> **WHAT TO DO**:
1 – Reproduce the part of the pull request starting at "I was repeatedly" and ending at "the sqlite handle.".
2 – In the pull request, which functions did the coredumps show when the segfaults were investigated?

> **DOCUMENT**:

-- begin --

Cancel outstanding threads prior to closing sqlite connection by crtschin · Pull Request #4886 · haskell/haskell-language-server

crtschin · 2026-04-05T20:13:13Z

From the investigation in #4884 (comment).

I was repeatedly running the ghcide-tests to debug flakiness, and next to the EOF closed handle reads, I also encountered segfaults. Investigating the latter further via the coredumps showed some sqlite functions, suggesting use-after-free of the sqlite handle.

The problem here is that the connections are spawned and given to numerous async threads, either to handle the request, or via the shake session. These async threads outlive the workerthread lifetimes, leading to racey use-after-frees. Solve this by both keeping track of live threads and cancelling those, and additionally issuing a shake session shutdown prior to leaving. The segfaults disappear with these changes.

-- end --

> **ITEMS**:
-- begin --

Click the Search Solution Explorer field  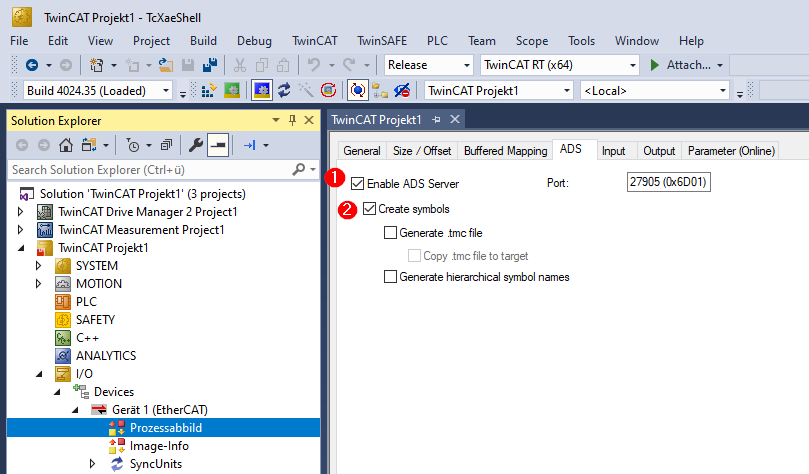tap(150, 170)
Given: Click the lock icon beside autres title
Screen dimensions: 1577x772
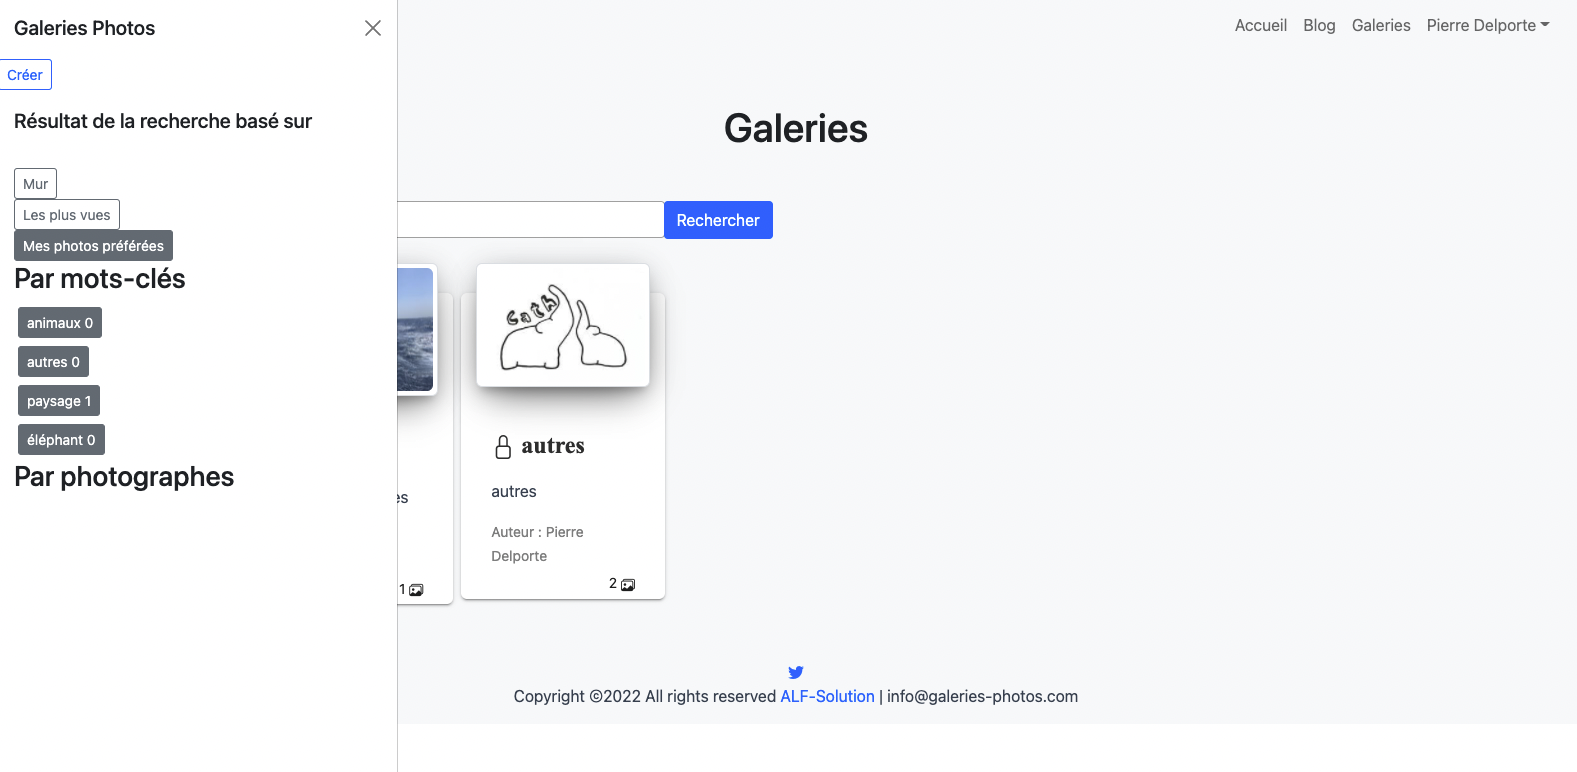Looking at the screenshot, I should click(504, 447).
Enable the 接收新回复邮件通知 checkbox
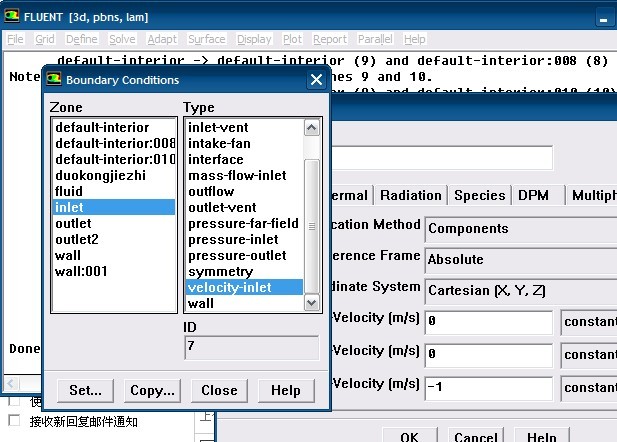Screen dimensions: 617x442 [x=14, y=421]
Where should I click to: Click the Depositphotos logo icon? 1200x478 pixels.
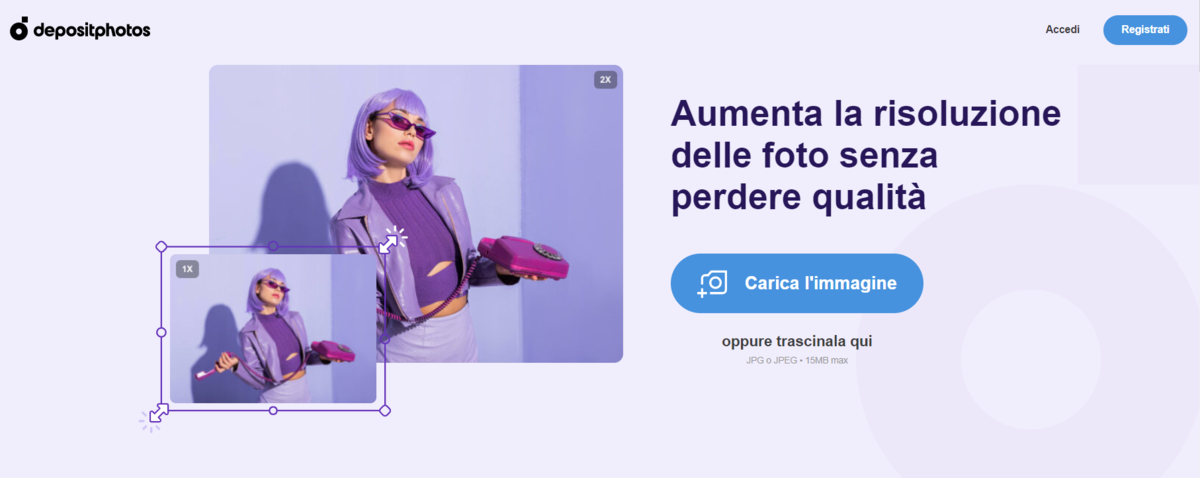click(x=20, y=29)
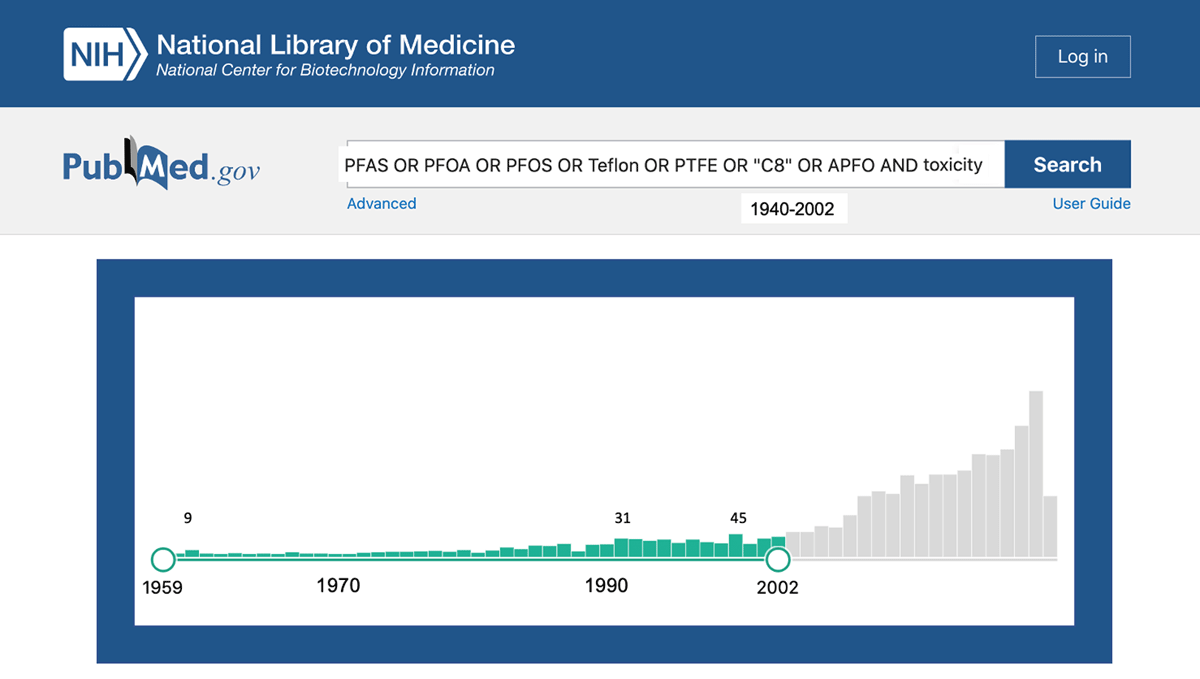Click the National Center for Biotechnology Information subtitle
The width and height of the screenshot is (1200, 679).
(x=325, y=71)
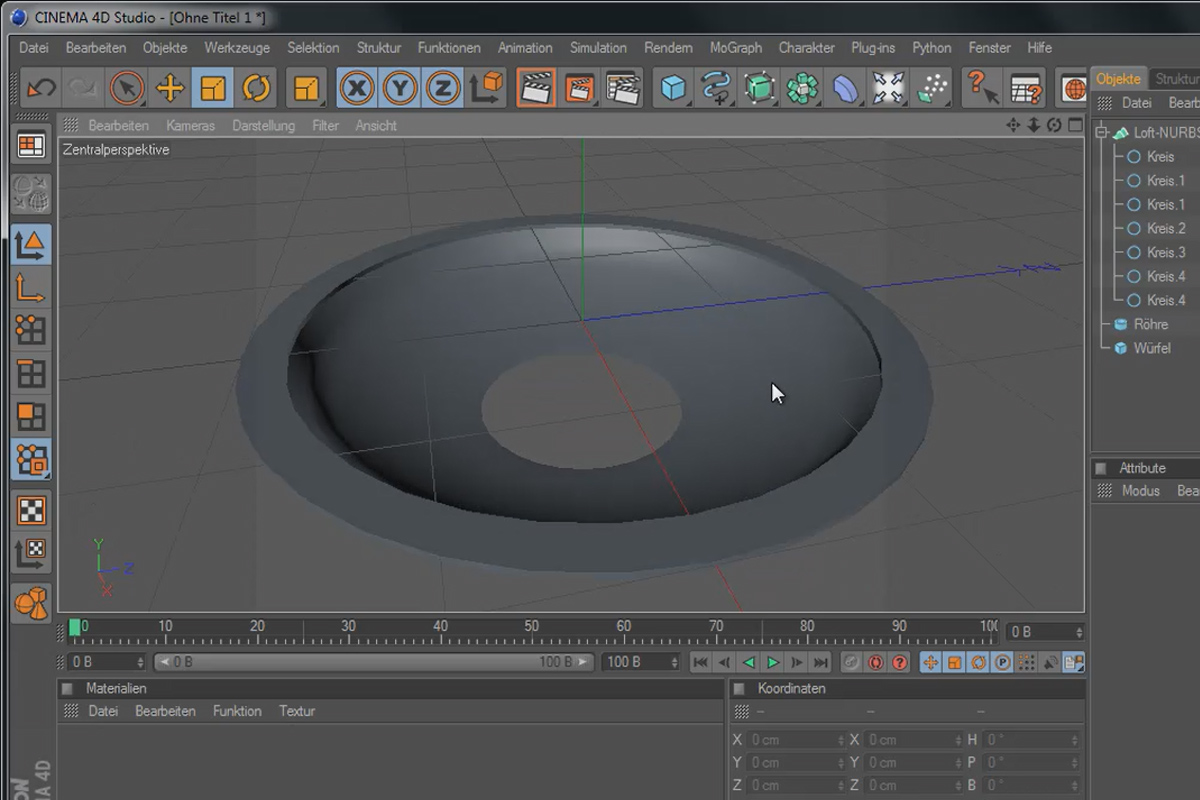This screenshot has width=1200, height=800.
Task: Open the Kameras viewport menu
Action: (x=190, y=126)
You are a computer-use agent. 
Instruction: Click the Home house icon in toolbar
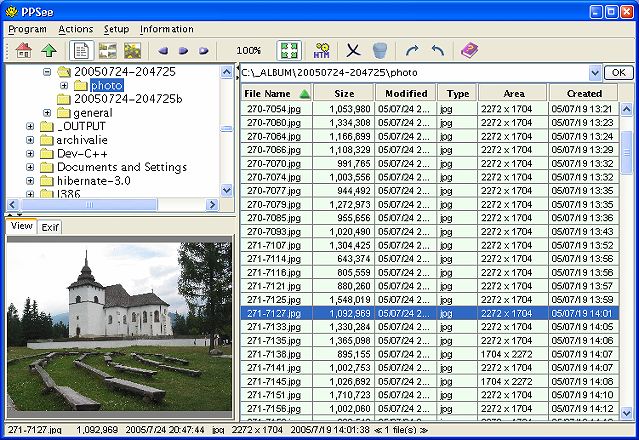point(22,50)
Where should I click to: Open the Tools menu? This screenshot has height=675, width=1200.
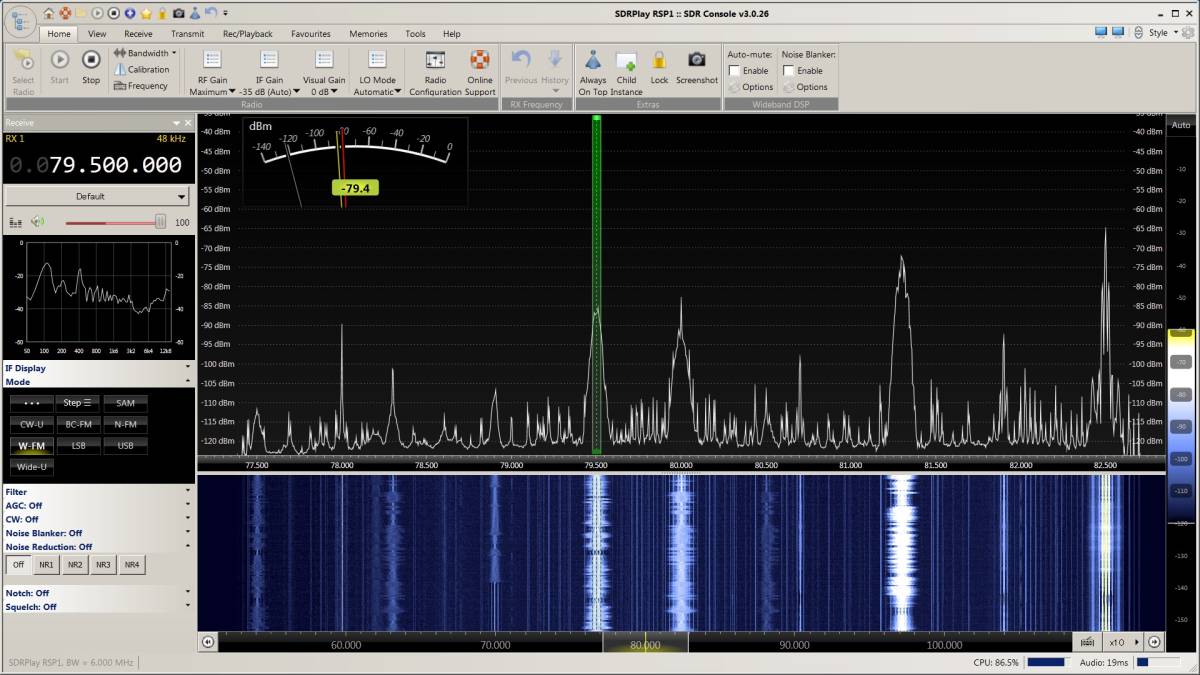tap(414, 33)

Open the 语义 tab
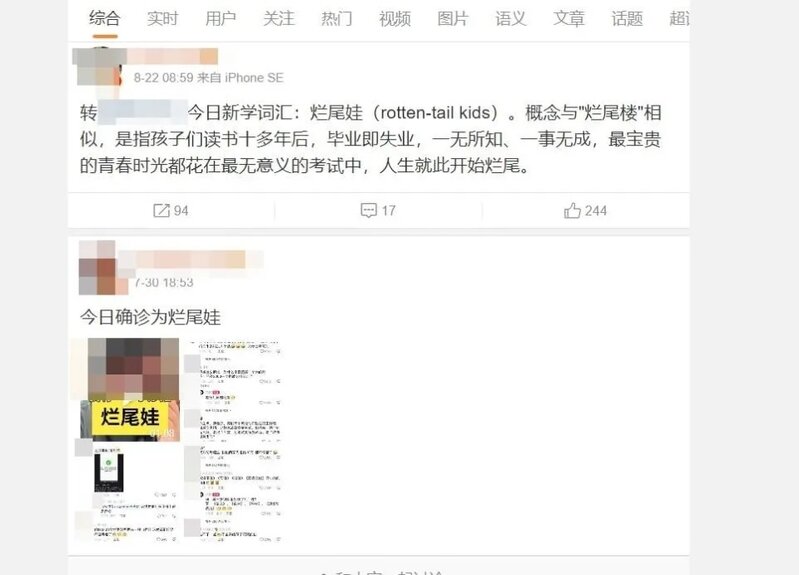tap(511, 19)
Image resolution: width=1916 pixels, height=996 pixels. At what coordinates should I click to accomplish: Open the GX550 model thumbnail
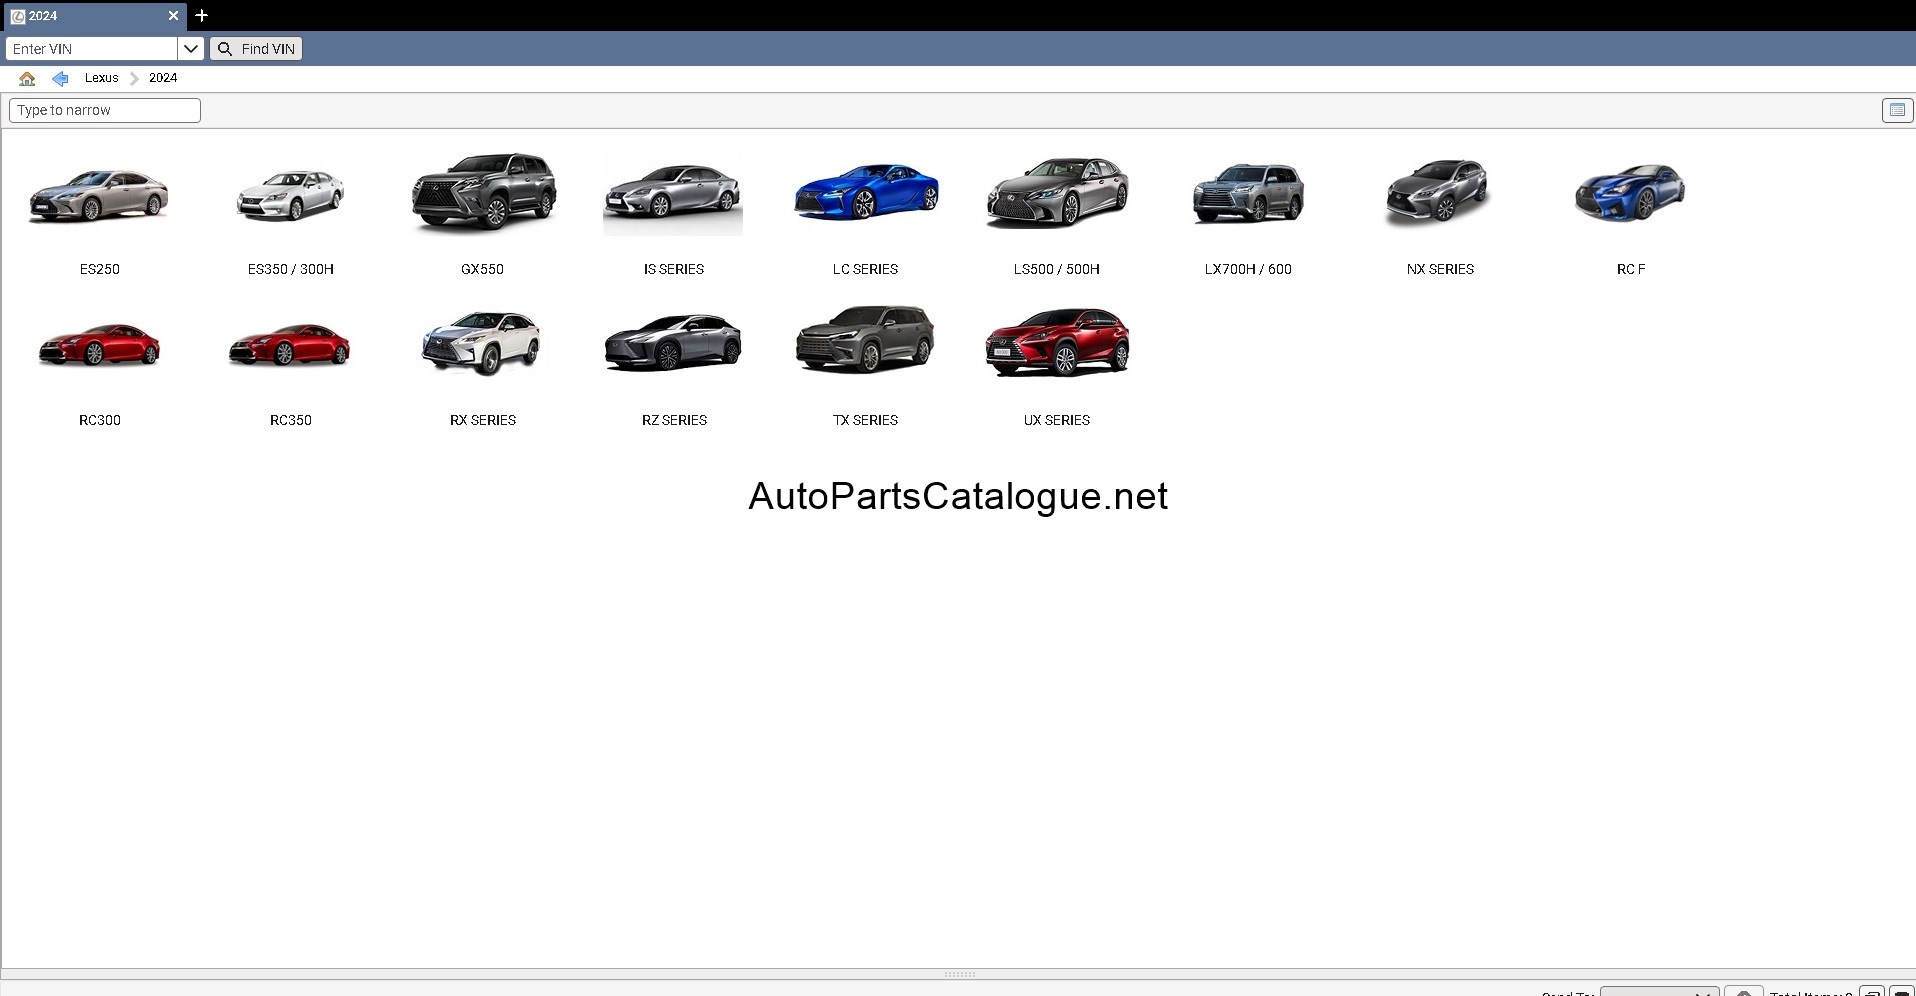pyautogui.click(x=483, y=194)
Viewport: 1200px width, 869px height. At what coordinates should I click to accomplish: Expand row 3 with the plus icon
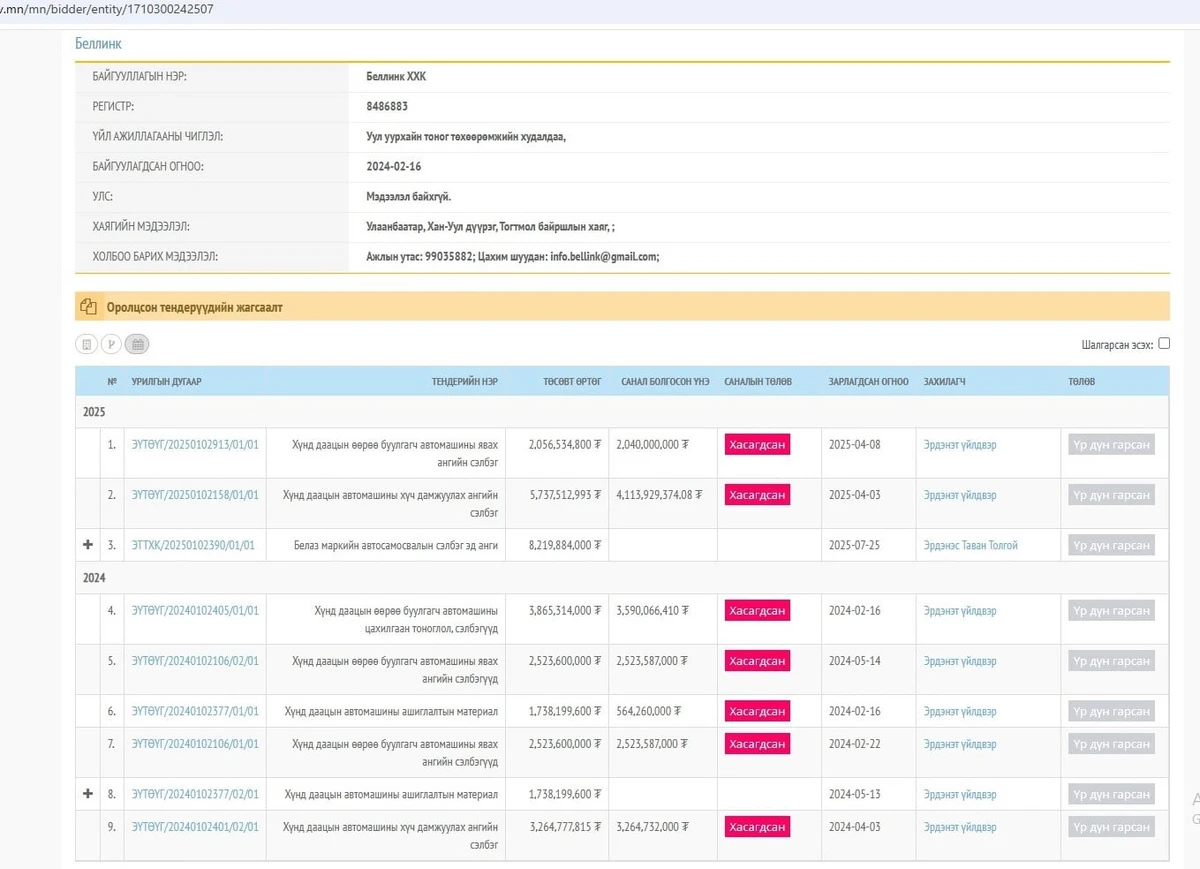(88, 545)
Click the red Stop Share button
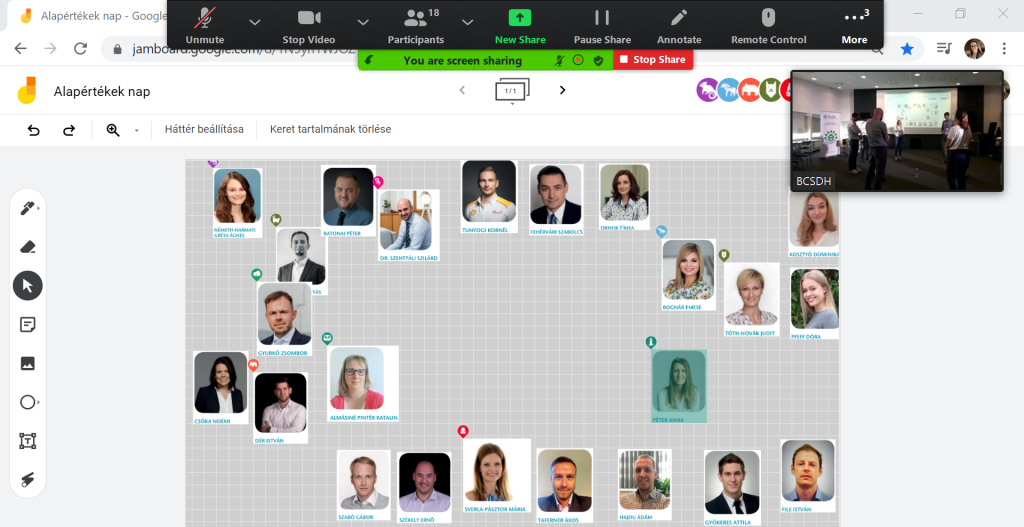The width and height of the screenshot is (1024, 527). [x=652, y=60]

-- end --

> **SOLUTIONS PER TASK**:
1 –
I was repeatedly running the ghcide-tests to debug flakiness, and next to the EOF closed handle reads, I also encountered segfaults. Investigating the latter further via the coredumps showed some sqlite functions, suggesting use-after-free of the sqlite handle.

2 – Some sqlite functions.